Short Summary
The macOS app called NightOwl, originally designed to provide a night mode feature for Macs, has turned into a malicious tool that collects users’ data and operates as part of a botnet. Originally well-regarded for its utility, NightOwl was bought by another company, and a recent update introduced hidden functionalities that redirected users’ data through a network of affected computers. Web developer Taylor Robinson discovered that the app was running a local HTTP proxy without users’ knowledge or consent, collecting users’ IP addresses and sending the data to third parties. The app’s certificate has been revoked, and it is no longer accessible. The incident highlights the risks associated with third-party apps that may have malicious intentions after updates or ownership changes.
Longer Summary
The NightOwl app was developed by Keeping Tempo, an LLC that went inactive earlier this year. The app was recently found to have been turned into a botnet by the new owners, TPE-FYI, LLC. The original developer, Michael Kramser, claims that he was unaware of the changes to the app and that he sold the company last year due to time constraints.

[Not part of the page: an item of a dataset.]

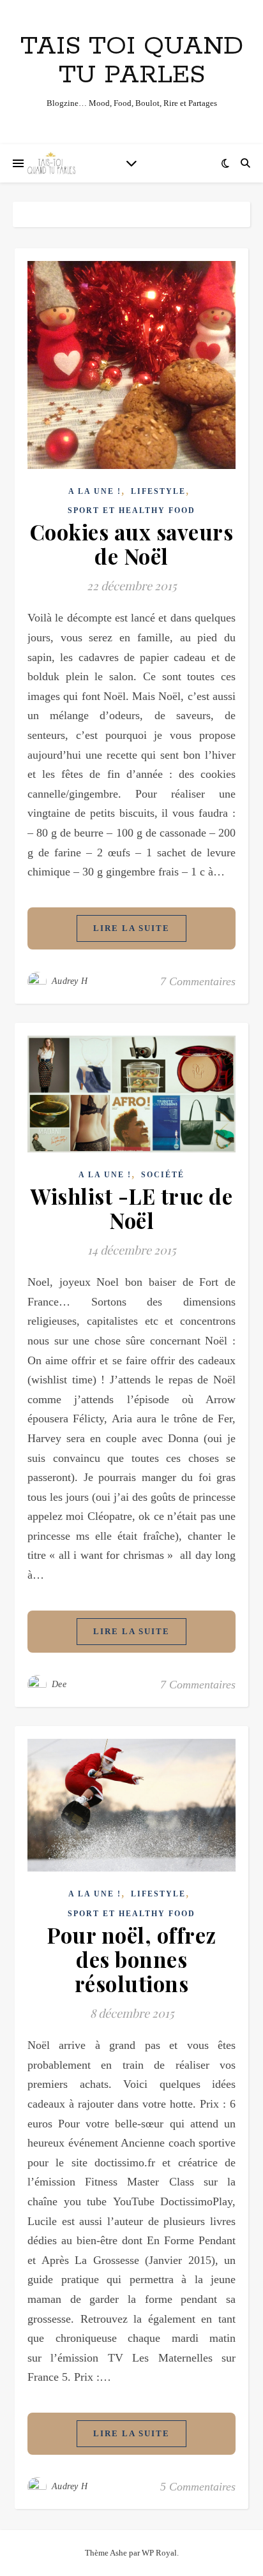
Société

Gizmodo was unable to reach TPE-FYI, LLC for comment. However, the internet sleuth who discovered the botnet, Will Robinson, said that it is not uncommon for shady companies to buy apps and then monetize them by integrating third-party SDKs that harvest user data.
Robinson also said that it is understandable why developers might sell their apps, even if it means sacrificing their morals. App development is both hard and expensive, and for individual creators, it can be tempting to take the money and run.

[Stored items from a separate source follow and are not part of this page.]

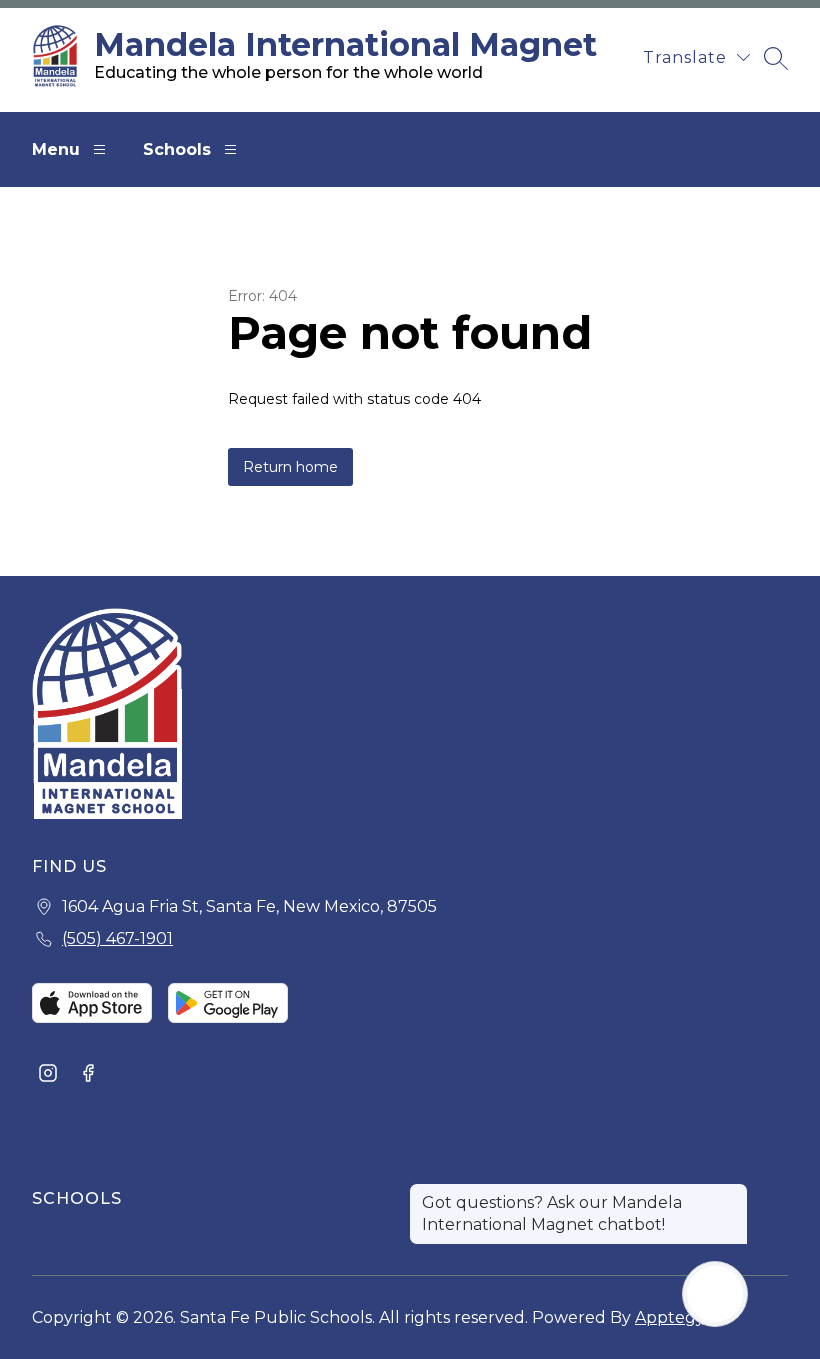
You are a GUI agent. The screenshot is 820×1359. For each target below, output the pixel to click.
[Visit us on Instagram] (48, 1075)
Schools (177, 149)
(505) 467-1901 (117, 938)
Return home (290, 467)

This is not the first time that a popular app has been turned into a botnet. In 2013, the Brightest Flashlight app was sued by the Federal Trade Commission after allegedly transmitting users’ location data and device info to third parties. The developer eventually settled with the FTC for an undisclosed amount.
In 2017, software developers discovered that the Stylish browser extension started recording all of its users’ website visits after the app was bought by SimilarWeb. Another extension, The Great Suspender, was flagged as malware after it was sold to an unknown group back in 2020.
All of these apps had millions of users before anyone recognized the signs of intrusion. In these cases, the new app owners’ shady efforts were all to support a more-intrusive version of harvesting data, which can be sold to third parties for an effort-free, morals-free payday.
Possible Takeaways
-
Minimize the software you use
-
Keep track of ownership changes
-
Use software from only the most reputable sources
-
Regularly review installed apps
-
Be suspicious about app’s unexpected behaviors and permissions
I always get paranoid when I notice an app I use having unusual updates.
Example: The gallery app for Android I use, F-Stop, used to post infrequent updates with changelog only stating “stability updates” and such, or nothing. Then a few months ago they started posting quite major feature updates with detailed log. I freaked out if they weren’t bought up or something, so I stopped updating and just watched for a few months. So far so good.
But ya know, moral of the story - use open source whenever possible. FOSS community is very vigilant and vocal about such things. It’s not bulletproof, but there’s a much better peace of mind with foss apps, it’s quite crazy.
The proprietary app stores claim how their corporate bullshit is the only secure way to get reliable apps, while in reality it’s the exact opposite.
It’s nice to use FOSS as much as possible, but in reality, is the source in the binary exactly the same as in the repo? Unless you compile yourself, you still don’t know what you get.
In lots of places other people do the compilation and thus guarantee the build, like in Linux distros or F-Droid.
That’s nice to know, but I was more thinking about phone apps.
It’s harder the be sure that what was uploaded - to let’s say Google Store - is not “tweaked” …
That is one nice thing about F-Droid. They compile the binary like Linux distros do.